The Senate vote was 46-0. The House of Delegates vote was 139-0.
Both chambers of the General Assembly had been working on reform legislation since last month, when Insurance Commissioner Steven B. Larsen rejected CareFirst's application to convert to for-profit operation and sell itself to California-based WellPoint Health Networks Inc. for $1.37 billion.
Larsen backed his rejection with a 200-page report condemning the board for ignoring its nonprofit charter and for approving bonus and severance packages for executives, which he said violated state law.
"This is a very appropriate response to the findings of the report," Larsen said yesterday. "The legislature took the report seriously."
The insurance commissioner reviewed the deal, which was announced Nov. 20, 2001, for more than a year, holding 15 days of formal hearings, hiring 10 consultants and reviewing more than 85,000 pages of board minutes, correspondence and other documents.
Representatives of the two chambers agreed on reform language in two sessions of an unofficial conference committee meeting on Sunday.
The consensus package then sailed through both chambers last night.
"It's as strong a bill - and a statement - as I could have hoped for, coming out of the commissioner's decision," said Pegeen Townsend, a lobbyist for the Maryland Hospital Association.
The MHA had fought the conversion and sale, then pushed for reform legislation. She said the bill should reverse the trend of recent years, in which CareFirst dropped unprofitable customers to make itself more attractive to a buyer.
Jeffery W. Valentine, a spokesman for CareFirst, said the company would have no comment until it has a chance to study the bill.
During legislative deliberations, CareFirst did not oppose the concept of board turnover, but cautioned lawmakers not to take action that would endanger the viability of the company.
Del.

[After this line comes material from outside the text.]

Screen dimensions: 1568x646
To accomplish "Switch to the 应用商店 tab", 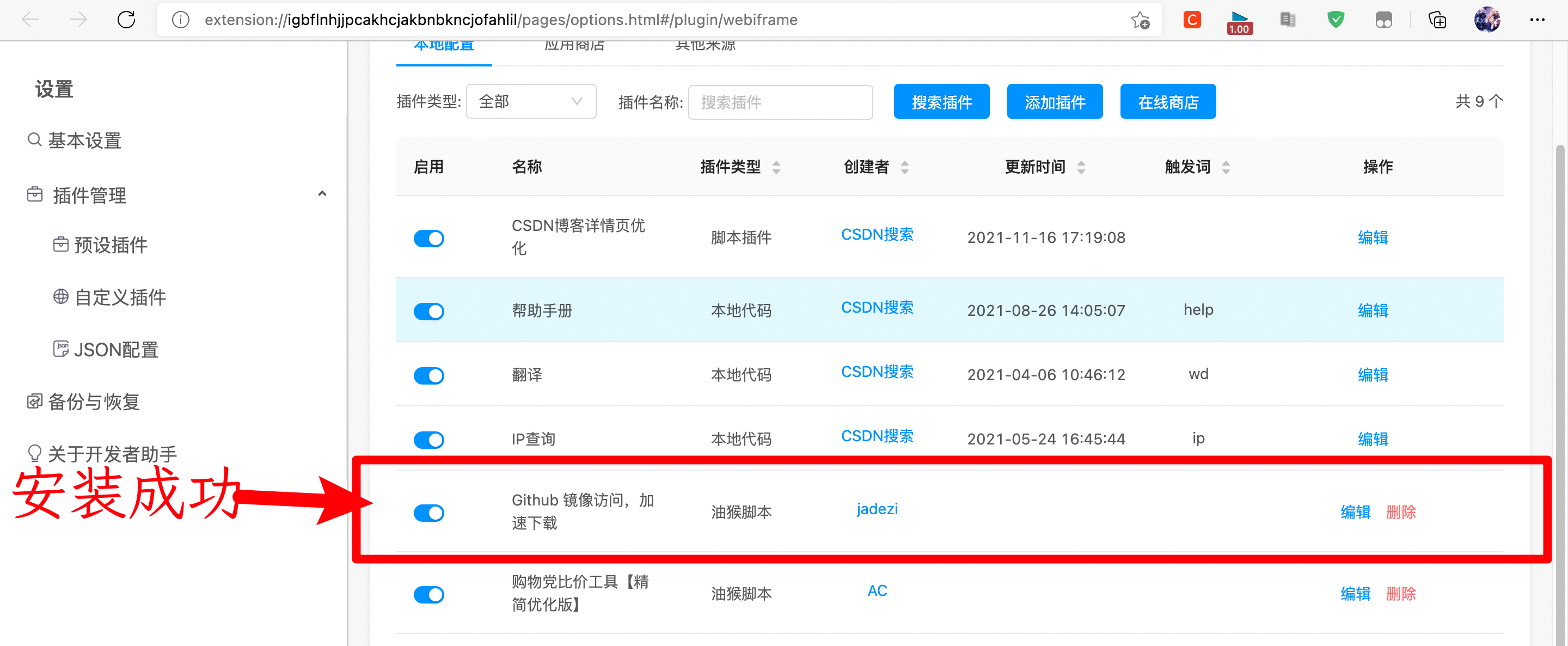I will click(574, 46).

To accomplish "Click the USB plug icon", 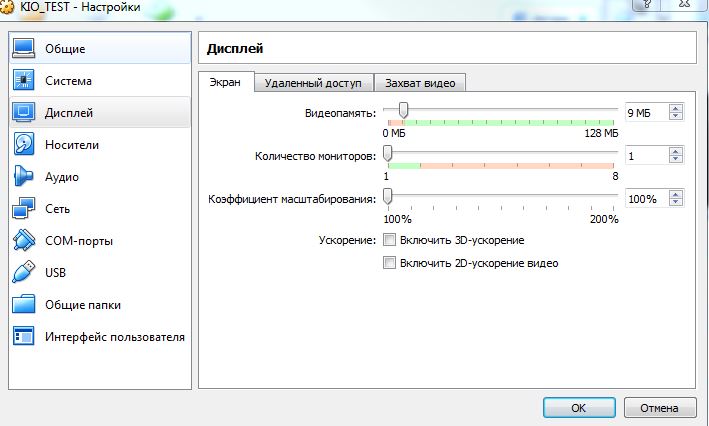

Shane E. Pendergrass, a Howard County Democrat who sponsored legislation in the House and participated in the conference with the Senate, said, "I'm optimistic that in 10 years, we will be looking at CareFirst, and it will be a viable company that maintains a not-for-profit mission."
Provisions of the legislation include:
New board members would be chosen by a nominating committee appointed by the governor, House speaker and Senate president. The other two Maryland members would be replaced next year.
The other members of the board - six from the District of Columbia and three from Delaware, where CareFirst also operates Blue Cross plans - would be subject to a six-year term limit, as the Maryland members would be.
"The lack of confidence of the public in the board has been addressed," said Sen. Thomas M. Middleton, chairman of the Senate Finance Committee and key sponsor of Senate reform legislation. The bill also adds two nonvoting board members, representing the Senate and House.
According to testimony at public hearings, Jews would be paid $15.4 million if he were fired. Under the original severance and bonus package, which was tied to the sale of the company, Jews stood to get $39.4 million in cash and tax benefits.
Board chair Daniel J. Altobello was paid $84,667. Middleton said there was "a lot of perception around here" that high pay led to a board with members who "lost sight of what their mission was."
Hurson and Middleton said the legislation was modified to meet objections that had been raised by the District of Columbia insurance commissioner, who said Maryland officials shouldn't pre-empt his authority over District operations, and the national Blue Cross and Blue Shield Association, which said it would be a violation of its rules if elected officials replaced a majority of the board.
If those groups still object, Middleton said, "they have not taken advantage of the open process and opportunity we have provided for them."
W. Minor Carter, a lobbyist for Maryland Cares!, a coalition that opposed the conversion, said, "For the next few years, people will be keeping an eye" on CareFirst."